In silico exploration of acetic acid driven multicomponent synthesis: design, characterization, and antioxidant evaluation of spiroacridines and spiroquinolines

Abstract

In this study, a highly efficient green synthetic protocol was developed for the synthesis of spiroacridines and spiroquinolines via a multicomponent reaction of 3,4-methylenedioxyaniline, isatin and cyclic 1,3-diones in glacial acetic acid. This metal-free multicomponent approach offers mild reaction conditions, shorter reaction time and easy product purification without column chromatography. Frontier molecular orbitals (FMOs), various quantum chemical descriptors (QCDs) and molecular electrostatic potential (MEP) surfaces were computed using density functional theory (DFT) with a B3LYP/6-311G+(d,p) basis set. All newly synthesized compounds were screened for their antioxidant properties. The compounds 4a and 4v are the most potent ABTS and DPPH radical scavengers to the standard ascorbic acid.

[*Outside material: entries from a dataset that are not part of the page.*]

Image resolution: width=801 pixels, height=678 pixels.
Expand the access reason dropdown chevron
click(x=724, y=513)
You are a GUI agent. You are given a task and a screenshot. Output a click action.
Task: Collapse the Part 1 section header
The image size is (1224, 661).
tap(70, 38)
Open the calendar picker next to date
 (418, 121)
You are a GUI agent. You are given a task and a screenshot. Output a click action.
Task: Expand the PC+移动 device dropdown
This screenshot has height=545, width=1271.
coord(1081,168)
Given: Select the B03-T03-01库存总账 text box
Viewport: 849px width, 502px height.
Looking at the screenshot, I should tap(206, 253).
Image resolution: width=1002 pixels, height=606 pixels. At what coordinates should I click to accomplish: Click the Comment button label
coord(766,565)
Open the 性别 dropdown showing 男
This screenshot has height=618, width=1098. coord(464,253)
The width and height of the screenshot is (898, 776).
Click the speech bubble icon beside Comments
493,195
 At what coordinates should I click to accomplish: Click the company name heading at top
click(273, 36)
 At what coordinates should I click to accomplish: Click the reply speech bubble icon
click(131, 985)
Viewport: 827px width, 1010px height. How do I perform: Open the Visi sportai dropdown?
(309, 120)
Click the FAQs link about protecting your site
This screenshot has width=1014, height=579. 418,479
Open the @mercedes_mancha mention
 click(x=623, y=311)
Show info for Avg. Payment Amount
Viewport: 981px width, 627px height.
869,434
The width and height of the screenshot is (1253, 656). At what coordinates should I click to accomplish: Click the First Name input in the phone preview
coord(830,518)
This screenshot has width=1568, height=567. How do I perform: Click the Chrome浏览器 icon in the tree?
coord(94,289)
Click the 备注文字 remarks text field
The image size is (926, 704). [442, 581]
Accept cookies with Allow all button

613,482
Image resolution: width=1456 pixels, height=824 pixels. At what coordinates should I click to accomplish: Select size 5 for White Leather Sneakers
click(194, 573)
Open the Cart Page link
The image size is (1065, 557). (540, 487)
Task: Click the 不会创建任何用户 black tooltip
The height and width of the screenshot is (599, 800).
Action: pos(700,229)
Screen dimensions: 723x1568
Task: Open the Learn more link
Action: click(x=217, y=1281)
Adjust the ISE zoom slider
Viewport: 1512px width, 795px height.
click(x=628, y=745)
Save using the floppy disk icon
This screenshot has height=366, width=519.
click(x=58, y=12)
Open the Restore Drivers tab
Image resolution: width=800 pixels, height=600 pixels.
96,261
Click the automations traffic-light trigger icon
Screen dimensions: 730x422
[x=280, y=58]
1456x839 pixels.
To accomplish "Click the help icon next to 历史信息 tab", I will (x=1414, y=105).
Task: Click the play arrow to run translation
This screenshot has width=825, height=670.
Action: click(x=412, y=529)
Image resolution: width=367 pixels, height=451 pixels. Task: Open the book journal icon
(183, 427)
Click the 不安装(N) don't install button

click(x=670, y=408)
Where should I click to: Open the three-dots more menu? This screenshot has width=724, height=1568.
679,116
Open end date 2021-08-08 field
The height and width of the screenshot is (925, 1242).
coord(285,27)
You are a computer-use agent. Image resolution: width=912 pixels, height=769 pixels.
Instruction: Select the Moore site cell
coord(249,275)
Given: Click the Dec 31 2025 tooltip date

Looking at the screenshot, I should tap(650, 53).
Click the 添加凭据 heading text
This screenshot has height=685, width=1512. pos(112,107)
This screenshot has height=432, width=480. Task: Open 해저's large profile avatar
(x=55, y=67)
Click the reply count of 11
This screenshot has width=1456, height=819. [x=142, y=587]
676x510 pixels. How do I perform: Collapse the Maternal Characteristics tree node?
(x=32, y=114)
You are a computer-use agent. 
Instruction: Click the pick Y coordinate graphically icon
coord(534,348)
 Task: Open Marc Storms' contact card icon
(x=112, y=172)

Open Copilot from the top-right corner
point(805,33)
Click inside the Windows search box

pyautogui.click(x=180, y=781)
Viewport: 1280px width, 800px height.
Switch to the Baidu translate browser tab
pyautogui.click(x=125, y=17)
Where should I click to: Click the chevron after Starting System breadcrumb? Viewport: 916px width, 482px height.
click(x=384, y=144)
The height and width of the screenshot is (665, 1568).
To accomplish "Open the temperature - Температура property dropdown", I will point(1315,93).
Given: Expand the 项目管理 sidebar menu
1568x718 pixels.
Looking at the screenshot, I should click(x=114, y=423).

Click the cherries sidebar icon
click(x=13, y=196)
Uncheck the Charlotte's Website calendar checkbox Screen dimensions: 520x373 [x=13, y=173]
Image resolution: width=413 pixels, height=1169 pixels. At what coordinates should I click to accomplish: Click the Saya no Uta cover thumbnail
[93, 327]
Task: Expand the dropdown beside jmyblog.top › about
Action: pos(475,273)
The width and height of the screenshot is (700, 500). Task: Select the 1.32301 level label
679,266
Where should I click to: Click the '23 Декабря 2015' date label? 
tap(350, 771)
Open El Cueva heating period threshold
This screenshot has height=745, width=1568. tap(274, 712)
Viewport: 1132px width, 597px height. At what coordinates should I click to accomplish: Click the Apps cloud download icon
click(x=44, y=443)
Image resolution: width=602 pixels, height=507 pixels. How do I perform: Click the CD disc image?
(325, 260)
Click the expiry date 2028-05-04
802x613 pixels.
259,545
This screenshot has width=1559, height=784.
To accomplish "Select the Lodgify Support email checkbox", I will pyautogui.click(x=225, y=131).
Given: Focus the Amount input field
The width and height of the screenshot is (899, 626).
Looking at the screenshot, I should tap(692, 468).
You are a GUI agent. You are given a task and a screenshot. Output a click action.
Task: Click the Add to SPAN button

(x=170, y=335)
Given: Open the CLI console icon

In silico molecular docking studies were conducted to determine the binding affinities of the most potent 4a and 4v with targeted antioxidant protein, LD-carboxypeptidase, which show a strong binding affinity of −10.5 kcal mol⁻¹ and −10.7 kcal mol⁻¹, respectively. The most potent antioxidants 4a and 4v were evaluated for in silico drug-likeness and ADME prediction.